To make things even stranger there is an herb apparently called culantro(I have only ever encountered it under the name shadow benny) that is supposed to taste similar to cilantro according to some sources. Now as a big fan of cilantro AND shadow benny I have to say that is nutso, they taste nothing alike!
As for the why, ever have your back cracked? It is basically like stretching strongly, your back feels a lot better afterward for a short while. I’d liken it to a massage.
Now as for curing ANYTHING ELSE(some chiros claim to cure all sorts of ailments) that is where the woo comes in.
Me too! I simply never learned “left - right” anywhere, home or school or otherwise. It wasn’t until I was pretty much grown-up that I started using the terms, and I still need to think about it.

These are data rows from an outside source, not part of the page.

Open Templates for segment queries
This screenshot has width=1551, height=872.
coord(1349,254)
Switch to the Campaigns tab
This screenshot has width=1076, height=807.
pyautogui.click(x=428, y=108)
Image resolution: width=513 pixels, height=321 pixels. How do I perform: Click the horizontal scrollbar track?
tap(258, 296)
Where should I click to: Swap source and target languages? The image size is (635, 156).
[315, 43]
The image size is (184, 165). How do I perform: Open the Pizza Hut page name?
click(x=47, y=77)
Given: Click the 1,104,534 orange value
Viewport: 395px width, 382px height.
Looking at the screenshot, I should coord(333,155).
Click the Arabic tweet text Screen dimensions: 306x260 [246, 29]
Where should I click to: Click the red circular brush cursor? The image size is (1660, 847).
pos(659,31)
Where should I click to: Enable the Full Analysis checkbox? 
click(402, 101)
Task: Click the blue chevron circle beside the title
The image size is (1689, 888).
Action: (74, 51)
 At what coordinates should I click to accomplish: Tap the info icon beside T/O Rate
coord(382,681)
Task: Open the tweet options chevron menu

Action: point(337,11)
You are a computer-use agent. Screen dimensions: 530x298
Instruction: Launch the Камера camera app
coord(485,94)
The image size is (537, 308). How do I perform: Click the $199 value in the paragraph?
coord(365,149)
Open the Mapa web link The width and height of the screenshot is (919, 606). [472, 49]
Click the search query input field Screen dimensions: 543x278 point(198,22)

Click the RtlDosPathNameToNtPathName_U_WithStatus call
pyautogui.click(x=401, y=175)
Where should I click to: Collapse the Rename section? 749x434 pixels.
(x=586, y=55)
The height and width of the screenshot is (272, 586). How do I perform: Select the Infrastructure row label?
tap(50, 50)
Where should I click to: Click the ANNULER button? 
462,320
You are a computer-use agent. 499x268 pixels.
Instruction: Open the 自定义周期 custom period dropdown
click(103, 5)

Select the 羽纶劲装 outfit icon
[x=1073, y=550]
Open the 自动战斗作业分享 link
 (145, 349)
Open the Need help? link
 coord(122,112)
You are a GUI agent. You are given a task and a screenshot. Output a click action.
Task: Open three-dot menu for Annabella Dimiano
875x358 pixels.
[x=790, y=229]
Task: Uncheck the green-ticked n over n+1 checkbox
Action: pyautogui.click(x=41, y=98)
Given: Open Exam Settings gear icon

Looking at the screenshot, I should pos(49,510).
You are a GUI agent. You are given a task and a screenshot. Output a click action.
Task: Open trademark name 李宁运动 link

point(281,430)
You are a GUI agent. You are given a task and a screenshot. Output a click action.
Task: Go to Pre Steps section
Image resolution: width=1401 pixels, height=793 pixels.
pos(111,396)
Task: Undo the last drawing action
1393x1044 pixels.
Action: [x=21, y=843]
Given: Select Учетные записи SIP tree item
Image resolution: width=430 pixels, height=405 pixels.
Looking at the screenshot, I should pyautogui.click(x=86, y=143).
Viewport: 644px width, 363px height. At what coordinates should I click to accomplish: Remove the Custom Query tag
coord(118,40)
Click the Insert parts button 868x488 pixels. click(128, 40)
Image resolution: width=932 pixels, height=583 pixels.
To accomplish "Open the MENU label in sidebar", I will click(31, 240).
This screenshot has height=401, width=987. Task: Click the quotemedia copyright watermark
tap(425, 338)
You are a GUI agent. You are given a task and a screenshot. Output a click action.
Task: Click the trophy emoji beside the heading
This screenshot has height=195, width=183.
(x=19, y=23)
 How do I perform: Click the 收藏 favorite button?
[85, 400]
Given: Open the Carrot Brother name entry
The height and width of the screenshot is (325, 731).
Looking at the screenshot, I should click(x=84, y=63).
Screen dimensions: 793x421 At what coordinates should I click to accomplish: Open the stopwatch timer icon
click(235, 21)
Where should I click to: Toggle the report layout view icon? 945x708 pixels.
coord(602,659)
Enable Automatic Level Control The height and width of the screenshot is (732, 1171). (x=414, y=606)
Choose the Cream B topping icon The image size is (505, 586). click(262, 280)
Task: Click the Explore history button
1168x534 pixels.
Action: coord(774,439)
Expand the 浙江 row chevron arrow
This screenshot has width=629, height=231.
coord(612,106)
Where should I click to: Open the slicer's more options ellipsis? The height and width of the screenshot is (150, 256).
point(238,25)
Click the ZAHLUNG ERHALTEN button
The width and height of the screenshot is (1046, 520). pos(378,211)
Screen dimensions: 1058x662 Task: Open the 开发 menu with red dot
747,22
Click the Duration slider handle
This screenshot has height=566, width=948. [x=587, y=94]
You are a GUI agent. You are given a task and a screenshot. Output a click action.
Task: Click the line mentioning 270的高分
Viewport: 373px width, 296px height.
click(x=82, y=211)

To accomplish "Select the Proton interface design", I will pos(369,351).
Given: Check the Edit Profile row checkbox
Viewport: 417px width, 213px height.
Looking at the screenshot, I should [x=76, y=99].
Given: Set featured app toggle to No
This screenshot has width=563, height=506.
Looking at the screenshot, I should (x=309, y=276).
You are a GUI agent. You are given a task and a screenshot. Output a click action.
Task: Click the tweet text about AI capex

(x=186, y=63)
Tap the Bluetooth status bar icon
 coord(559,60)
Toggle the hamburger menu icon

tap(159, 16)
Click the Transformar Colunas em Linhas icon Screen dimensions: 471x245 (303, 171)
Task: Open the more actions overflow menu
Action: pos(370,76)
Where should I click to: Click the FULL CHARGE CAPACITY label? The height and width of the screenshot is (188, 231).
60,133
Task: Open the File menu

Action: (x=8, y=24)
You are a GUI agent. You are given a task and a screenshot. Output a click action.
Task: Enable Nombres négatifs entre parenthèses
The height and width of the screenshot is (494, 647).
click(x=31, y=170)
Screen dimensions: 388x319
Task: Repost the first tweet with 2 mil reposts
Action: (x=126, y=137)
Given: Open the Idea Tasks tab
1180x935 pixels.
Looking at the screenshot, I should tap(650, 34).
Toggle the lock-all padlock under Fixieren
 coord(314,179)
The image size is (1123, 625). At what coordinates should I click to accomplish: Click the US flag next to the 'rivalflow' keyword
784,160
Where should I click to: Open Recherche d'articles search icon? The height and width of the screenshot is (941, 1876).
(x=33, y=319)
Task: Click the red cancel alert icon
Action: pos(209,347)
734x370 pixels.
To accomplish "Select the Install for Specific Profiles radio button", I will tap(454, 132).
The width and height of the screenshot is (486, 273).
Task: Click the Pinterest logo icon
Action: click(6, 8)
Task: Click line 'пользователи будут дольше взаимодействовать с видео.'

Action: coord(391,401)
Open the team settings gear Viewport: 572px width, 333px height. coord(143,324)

Pardon if I missed it, but I don’t think I saw a response to this yet. Okay, you got the explanation of Fido, but nothing about Wells [del]Gofar[/del] Fargo.
The company was originally a stage coach transportation company. Y’know all those scenes you see in old Western movies with people traveling to/from the Far West in horse-drawn stage coaches? That’s the business Wells Fargo was. Photo of Wells Fargo stage coach in a museum.
Story goes, that got them involved in transporting gold from the California gold fields, and other valuables too – kinda like an early-day Fedex. They had to develop security measures to protect their cargo. Hence, the standard Hollywood Western memes of stage coach robberies, and the guy riding shotgun on the back. They got into storing people’s gold and other valuables, and their banking business grew out of that. Story goes.
So the slogan “You’ll go far…” plays off of their early-day transportation business.
Or similarly, that little fuel pump icon shows the hose on one side or the other, indicating which side the filler pipe is on.
But wasn’t that question beaten to death some time ago in some message board? Quite possibly even here on SDMB? (Sorry, not interested enough to go searching for it.) IIRC the consensus was, vehicle manufactures aren’t consistent about that. So, even if your car gets it right, you don’t know if your car manufacturer follows this convention or if they got it right just by happenstance (and we don’t really even know if there is such a convention). Am I remembering this right?
The icon with the arrow is always correct; that’s what it’s there for.
The icon with a fuel pump has a nozzle and hose on one side, and is not an indicator. It’s just telling you it’s the fuel gauge and will be right 50% of the time, probably.
This actually happened to me when I was about 7 years old. I was playing in the back yard, and my father was watering some plants. At one point he told me to turn off the water. He figured that I’d never done it before, so he said “Turn it to the right.” I looked at the damn thing and immediately understood that no matter how I moved the top, the bottom would move in the opposite direction. So I asked “Which part?” My father responded, impatiently, “Just turn it to the right.” And I asked “The top or the bottom?”/QUOTE]
What I hate is how the convention differs for differing things. For things like knobs, “to the left” means counterclockwise, but for dealing cards “to the left” means clockwise. I hate that. I know the convention but I have to think about it. “Lefty loosy, righty tighty” is for me just a mess. In French, it’s worse though, since the phrase for counterclockwise is “dans le sens inverse des aiguilles d’une montre,” *(in the inverse direction of the hands of a watch)*which is so long that it is rarely said. There is the shorter phrase, “sens horaire” that would work excpet that no one knows what that is.
It took me quite awhile to realize the couple of guys are playing Beethoven’s 5th on the pop machine and the weird old man is supposed to be Beethoven.